Data for this task:
═══

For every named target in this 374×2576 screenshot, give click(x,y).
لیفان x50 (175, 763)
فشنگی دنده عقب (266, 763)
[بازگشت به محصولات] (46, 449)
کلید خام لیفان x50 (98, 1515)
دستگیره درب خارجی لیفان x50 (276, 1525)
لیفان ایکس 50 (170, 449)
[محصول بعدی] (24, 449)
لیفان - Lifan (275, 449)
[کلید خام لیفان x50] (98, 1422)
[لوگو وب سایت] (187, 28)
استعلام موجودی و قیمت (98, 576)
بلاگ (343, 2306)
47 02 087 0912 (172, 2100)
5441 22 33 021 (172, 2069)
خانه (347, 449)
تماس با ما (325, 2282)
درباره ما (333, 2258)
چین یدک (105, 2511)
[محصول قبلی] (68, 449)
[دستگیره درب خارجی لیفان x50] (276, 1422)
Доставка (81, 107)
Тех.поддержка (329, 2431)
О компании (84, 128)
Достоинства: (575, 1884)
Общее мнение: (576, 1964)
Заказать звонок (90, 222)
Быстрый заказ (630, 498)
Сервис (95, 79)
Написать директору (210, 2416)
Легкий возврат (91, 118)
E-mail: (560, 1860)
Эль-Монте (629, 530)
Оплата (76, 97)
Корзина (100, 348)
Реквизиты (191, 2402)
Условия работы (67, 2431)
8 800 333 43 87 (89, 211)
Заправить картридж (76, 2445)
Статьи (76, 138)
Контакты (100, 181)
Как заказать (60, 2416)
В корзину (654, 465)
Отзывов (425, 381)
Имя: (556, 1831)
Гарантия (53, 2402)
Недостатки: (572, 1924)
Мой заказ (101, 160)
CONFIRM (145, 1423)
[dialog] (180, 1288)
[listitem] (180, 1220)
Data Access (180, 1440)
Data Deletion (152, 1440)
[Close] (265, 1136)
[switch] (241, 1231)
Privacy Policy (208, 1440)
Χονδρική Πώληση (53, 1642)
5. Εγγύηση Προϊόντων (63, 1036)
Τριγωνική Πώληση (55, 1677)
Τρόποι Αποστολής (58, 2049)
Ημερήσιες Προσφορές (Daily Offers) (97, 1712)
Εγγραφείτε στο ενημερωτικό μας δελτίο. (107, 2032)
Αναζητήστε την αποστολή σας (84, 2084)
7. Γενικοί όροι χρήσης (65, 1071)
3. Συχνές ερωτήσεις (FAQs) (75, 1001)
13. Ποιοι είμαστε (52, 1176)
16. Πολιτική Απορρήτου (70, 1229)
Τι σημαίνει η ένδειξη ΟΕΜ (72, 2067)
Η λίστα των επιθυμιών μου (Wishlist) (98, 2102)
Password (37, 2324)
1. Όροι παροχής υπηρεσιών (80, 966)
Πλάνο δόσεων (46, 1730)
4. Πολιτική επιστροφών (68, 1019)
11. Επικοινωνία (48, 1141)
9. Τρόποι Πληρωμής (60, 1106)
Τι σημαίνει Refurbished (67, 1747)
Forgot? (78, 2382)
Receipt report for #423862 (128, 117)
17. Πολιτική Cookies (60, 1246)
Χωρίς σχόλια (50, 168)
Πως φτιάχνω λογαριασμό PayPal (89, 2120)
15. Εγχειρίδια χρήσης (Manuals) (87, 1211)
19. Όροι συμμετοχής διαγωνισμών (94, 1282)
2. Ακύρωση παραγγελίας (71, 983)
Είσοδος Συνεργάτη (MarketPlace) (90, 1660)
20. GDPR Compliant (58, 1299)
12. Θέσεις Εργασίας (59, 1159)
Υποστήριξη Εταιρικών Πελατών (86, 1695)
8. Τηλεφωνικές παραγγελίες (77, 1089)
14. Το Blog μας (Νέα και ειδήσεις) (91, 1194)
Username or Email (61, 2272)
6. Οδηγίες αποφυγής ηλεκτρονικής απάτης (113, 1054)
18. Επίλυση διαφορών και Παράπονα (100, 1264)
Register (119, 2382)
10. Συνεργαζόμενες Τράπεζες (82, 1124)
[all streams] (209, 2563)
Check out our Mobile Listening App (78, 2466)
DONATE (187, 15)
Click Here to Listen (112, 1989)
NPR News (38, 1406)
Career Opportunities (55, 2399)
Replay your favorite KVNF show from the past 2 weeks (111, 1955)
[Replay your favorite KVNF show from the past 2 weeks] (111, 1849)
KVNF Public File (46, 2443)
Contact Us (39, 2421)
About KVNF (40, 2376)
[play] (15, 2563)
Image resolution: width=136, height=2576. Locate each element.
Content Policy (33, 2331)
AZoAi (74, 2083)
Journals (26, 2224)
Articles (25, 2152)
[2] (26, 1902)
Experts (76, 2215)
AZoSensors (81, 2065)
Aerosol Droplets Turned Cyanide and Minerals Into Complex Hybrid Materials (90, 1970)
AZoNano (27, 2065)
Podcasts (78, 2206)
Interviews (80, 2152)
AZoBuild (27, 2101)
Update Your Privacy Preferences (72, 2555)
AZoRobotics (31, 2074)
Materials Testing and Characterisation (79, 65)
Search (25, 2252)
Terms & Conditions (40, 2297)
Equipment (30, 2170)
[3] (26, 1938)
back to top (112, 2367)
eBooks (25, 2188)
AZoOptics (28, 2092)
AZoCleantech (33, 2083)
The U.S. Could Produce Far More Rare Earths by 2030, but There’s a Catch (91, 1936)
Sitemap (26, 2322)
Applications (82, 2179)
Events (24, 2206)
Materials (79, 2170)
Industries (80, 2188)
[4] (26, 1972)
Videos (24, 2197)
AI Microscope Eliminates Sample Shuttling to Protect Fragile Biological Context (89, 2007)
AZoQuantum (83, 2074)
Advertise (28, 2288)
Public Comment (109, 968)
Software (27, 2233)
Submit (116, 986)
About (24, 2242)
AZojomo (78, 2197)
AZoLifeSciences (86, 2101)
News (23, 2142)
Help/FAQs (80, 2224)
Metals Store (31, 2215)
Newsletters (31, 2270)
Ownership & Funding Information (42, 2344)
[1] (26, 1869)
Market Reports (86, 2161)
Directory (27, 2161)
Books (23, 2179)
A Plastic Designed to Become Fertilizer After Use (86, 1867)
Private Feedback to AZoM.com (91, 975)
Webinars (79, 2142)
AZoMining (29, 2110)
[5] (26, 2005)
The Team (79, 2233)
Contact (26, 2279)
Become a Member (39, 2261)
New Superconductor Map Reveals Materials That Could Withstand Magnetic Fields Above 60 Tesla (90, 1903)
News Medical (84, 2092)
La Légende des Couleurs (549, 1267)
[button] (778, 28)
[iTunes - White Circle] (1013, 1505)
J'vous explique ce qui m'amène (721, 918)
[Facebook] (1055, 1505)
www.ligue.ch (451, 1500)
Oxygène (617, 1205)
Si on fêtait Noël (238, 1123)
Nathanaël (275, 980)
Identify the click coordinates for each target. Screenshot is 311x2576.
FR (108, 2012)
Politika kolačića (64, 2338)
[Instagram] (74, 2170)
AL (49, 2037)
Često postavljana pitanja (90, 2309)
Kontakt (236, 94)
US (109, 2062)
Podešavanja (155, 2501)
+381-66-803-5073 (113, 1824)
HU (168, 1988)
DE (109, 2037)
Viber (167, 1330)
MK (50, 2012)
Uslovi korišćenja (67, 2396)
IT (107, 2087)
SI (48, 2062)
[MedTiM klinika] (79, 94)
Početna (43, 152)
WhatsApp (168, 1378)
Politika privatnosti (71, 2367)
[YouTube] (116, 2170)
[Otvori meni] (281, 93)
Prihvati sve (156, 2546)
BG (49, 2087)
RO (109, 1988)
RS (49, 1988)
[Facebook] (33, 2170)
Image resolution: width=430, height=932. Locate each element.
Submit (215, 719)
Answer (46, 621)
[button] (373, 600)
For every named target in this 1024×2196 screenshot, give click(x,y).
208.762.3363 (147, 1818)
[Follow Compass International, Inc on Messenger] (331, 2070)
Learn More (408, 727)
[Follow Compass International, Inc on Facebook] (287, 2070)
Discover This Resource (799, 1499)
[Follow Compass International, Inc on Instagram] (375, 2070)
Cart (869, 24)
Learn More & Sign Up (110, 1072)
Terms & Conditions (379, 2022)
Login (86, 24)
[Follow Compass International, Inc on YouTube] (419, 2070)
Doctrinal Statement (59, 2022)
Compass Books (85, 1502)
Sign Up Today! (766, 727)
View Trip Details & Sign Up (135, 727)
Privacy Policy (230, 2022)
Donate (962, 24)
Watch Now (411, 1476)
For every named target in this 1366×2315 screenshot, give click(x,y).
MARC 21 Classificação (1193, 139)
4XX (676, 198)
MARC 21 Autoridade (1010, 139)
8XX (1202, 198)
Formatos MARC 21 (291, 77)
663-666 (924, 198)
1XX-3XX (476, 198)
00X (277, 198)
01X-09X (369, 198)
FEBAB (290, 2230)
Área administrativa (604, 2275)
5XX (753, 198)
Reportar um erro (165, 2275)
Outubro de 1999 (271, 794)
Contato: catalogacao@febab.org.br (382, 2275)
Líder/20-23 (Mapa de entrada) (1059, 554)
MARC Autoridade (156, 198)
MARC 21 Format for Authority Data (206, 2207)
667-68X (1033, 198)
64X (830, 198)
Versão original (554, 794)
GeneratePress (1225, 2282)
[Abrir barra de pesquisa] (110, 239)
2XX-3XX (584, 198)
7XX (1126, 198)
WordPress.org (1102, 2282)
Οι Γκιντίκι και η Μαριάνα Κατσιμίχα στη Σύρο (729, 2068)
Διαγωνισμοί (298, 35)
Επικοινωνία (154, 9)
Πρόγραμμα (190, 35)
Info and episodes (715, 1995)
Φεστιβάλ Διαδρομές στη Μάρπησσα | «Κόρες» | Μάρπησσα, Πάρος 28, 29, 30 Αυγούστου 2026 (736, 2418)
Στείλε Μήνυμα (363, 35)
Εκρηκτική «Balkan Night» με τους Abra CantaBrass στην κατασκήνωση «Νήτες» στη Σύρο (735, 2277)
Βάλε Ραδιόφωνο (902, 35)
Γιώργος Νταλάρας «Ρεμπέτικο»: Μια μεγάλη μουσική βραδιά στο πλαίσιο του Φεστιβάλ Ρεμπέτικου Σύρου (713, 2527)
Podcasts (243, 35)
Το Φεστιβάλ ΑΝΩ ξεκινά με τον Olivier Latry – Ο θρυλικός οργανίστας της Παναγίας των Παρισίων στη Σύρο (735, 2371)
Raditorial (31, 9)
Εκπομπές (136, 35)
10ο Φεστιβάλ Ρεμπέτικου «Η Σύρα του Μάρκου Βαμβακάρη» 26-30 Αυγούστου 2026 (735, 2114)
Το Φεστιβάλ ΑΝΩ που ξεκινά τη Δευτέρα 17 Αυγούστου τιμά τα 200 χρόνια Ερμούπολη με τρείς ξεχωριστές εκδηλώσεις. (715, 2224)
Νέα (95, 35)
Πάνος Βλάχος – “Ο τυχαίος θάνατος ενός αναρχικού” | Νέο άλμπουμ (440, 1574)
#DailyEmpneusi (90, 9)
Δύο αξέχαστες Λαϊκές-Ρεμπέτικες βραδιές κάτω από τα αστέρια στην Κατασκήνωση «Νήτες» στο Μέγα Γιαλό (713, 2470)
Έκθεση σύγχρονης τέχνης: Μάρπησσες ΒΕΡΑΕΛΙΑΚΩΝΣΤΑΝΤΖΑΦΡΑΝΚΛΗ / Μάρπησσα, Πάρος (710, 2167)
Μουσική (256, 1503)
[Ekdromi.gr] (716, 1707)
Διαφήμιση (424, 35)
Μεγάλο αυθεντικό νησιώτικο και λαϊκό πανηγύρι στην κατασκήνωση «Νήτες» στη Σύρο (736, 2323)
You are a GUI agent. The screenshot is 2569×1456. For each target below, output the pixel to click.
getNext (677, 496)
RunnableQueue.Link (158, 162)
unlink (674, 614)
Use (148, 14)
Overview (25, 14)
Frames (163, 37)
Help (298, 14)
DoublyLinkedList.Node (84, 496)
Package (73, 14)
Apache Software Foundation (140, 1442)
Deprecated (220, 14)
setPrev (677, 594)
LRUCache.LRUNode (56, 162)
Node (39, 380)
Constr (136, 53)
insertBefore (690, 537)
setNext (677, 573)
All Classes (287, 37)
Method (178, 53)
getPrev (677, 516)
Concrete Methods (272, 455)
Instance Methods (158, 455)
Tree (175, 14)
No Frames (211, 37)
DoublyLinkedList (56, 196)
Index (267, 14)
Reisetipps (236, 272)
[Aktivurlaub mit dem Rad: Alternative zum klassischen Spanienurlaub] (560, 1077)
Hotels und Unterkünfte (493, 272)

═══

Work order: Print the first line of the records above and each line after it, exactly, through the line with "13. Ποιοι είμαστε (52, 1176)".

Exercise result:
For every named target in this 374×2576 screenshot, give click(x,y).
لیفان x50 (175, 763)
فشنگی دنده عقب (266, 763)
[بازگشت به محصولات] (46, 449)
کلید خام لیفان x50 (98, 1515)
دستگیره درب خارجی لیفان x50 (276, 1525)
لیفان ایکس 50 (170, 449)
[محصول بعدی] (24, 449)
لیفان - Lifan (275, 449)
[کلید خام لیفان x50] (98, 1422)
[لوگو وب سایت] (187, 28)
استعلام موجودی و قیمت (98, 576)
بلاگ (343, 2306)
47 02 087 0912 (172, 2100)
5441 22 33 021 (172, 2069)
خانه (347, 449)
تماس با ما (325, 2282)
درباره ما (333, 2258)
چین یدک (105, 2511)
[محصول قبلی] (68, 449)
[دستگیره درب خارجی لیفان x50] (276, 1422)
Доставка (81, 107)
Тех.поддержка (329, 2431)
О компании (84, 128)
Достоинства: (575, 1884)
Общее мнение: (576, 1964)
Заказать звонок (90, 222)
Быстрый заказ (630, 498)
Сервис (95, 79)
Написать директору (210, 2416)
Легкий возврат (91, 118)
E-mail: (560, 1860)
Эль-Монте (629, 530)
Оплата (76, 97)
Корзина (100, 348)
Реквизиты (191, 2402)
Условия работы (67, 2431)
8 800 333 43 87 (89, 211)
Заправить картридж (76, 2445)
Статьи (76, 138)
Контакты (100, 181)
Как заказать (60, 2416)
В корзину (654, 465)
Отзывов (425, 381)
Имя: (556, 1831)
Гарантия (53, 2402)
Недостатки: (572, 1924)
Мой заказ (101, 160)
CONFIRM (145, 1423)
[dialog] (180, 1288)
[listitem] (180, 1220)
Data Access (180, 1440)
Data Deletion (152, 1440)
[Close] (265, 1136)
[switch] (241, 1231)
Privacy Policy (208, 1440)
Χονδρική Πώληση (53, 1642)
5. Εγγύηση Προϊόντων (63, 1036)
Τριγωνική Πώληση (55, 1677)
Τρόποι Αποστολής (58, 2049)
Ημερήσιες Προσφορές (Daily Offers) (97, 1712)
Εγγραφείτε στο ενημερωτικό μας δελτίο. (107, 2032)
Αναζητήστε την αποστολή σας (84, 2084)
7. Γενικοί όροι χρήσης (65, 1071)
3. Συχνές ερωτήσεις (FAQs) (75, 1001)
13. Ποιοι είμαστε (52, 1176)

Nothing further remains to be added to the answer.